The literary origin of Beauty and the Beast

Next Friday it opens around the world the version live action from the Disney animation classic Beauty and the Beast, this time with Emma Watson, a greater display of effects and an alleged feminism that reinvents (even more if possible) the history that we all know. However, what remains of the original material of which is one of the most eternal love stories in fiction? Are you coming to meet the literary origin of Beauty and the Beast?

Beauty and the Beast, or the oldest story in the world

Cupid and Psyche

The story of Beauty and the Beast it is possibly one of the most universal in literature due to its many interpretations and versions. In fact, the mythical tale of the inventor's daughter who fell in love with a prince turned monster is thought to have emerged from various Greek myths, including the Minotaur, the accidental love of Cupid and Psyche (included in turn in The Golden Ass of Apuleyus, in the XNUMXnd century AD) or the story of Oedipus and his relationship with The Sphinx.

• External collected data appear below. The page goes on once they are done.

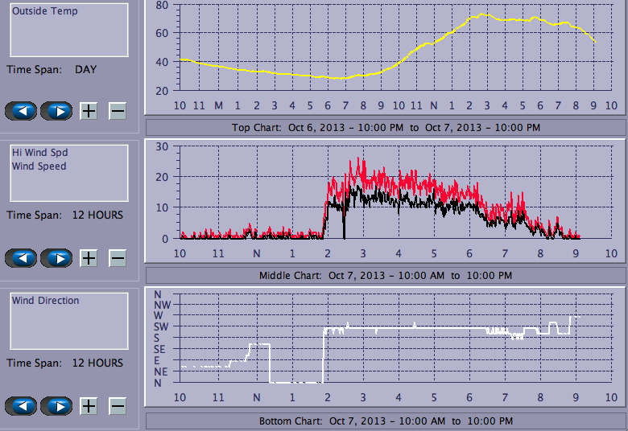Click the Top Chart date range caption bar
Viewport: 628px width, 431px height.
click(x=385, y=127)
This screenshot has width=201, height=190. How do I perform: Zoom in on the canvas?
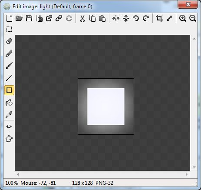[183, 18]

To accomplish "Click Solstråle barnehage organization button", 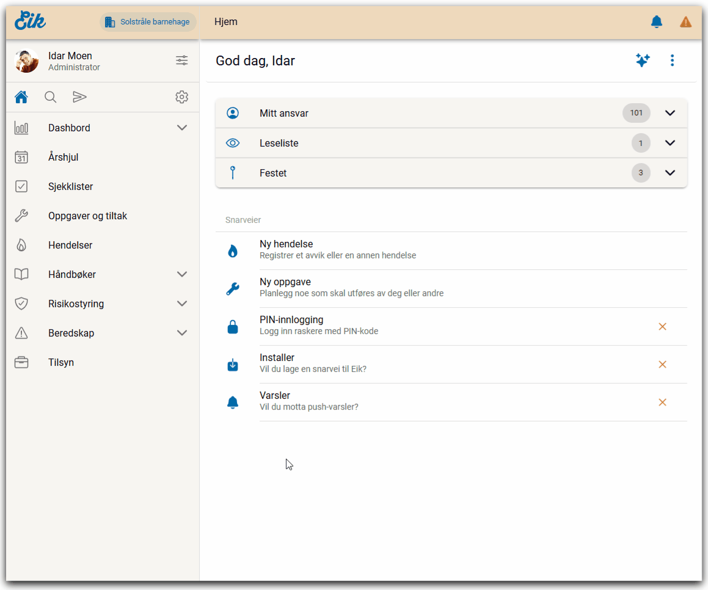I will tap(148, 22).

Myths that continued to circulate during medieval times in the form of stories and folk tales, although many believe that the origin of "the Beast" had much to do with the existence of Pedro González, a Tenerife henchman of Enrique II born with hypertrichosis, a disease characterized by the growth of hair on the face, and he married a young French woman in the XNUMXth century.

Curiously, in 1550 the first version of the story was published by the Italian author  Giovanni Francesco Straparola and included in his anthology Le piacevoli notti (The pleasant nights). In the story, a young woman knew a deformed man with a good heart with whom she ended up in love, a plot that he himself Charles Perrault would adapt at his own discretion in 1657 with a story included in Tales of Mama Goose, where we also find Blue Beard, the dark cousin of Beauty and the Beast. The problem was that, like the author's adaptation  Giambattista Basile, both versions became a festival of ogres, kings and magic totally different from the simple initial idea of ​​Straparola.

With the arrival of the XNUMXth century, two women contributed to exalting the female figure in history after years diving between European tales and fables. The first of them, the author Gabrielle-Suzanne Barbo de Villeneuvet, wrote a story in 1740 that, despite prolonging the magical universes of Perrault and Basile, delved into the figure of a more liberated protagonist trapped between hierarchies of kings and magicians.

I would put the icing on it  Jeanne-Marie LePrince de Beaumont, a French teacher exiled in England who would give the final version in 1756. Beaumont's genius lay in suppressing ogres and excessive magic, giving the work a more everyday touch, sweeping away the overloaded magic of European folk tales. In this version, Bella had two lazy sisters while she, a la Scarlett O'Hara, was the only one who helped her father with his lands, a merchant who after getting lost in the forest took refuge in a castle until he was discovered by its monstrous owner. while plucking a rose for his favorite daughter. The rest is history.

Just one year after its publication in France, Beaumont's work was translated into English as The Young Misses Magazine, Containing Dialogues between a Governess and Several Young Ladies of Quality, Her Scholars, becoming the definitive publication that would make Beauty and the Beast transcend above all its previous versions by claiming more earthly values ​​such as integrity, appearances and prejudices.

In this way, the final narrative of Beauty and the Beast, which was highly critical of marriages of convenience, the power of landowners and the liberation of women, would be the one that Disney would in turn modify slightly in the what was the first animated film nominated for an Oscar for Best Picture in 1991.

And this Friday, an even more humanized adaptation of the classic that we all grew up with will hit the screens to confirm if Beauty and the Beast is the definitive triumph of femininity, beauty and the breaking of prejudices. Although something tells me that we will stay with the insurmountable version of a lifetime.

Did you know that Beauty and the Beast is my favorite disney movie? Which is yours?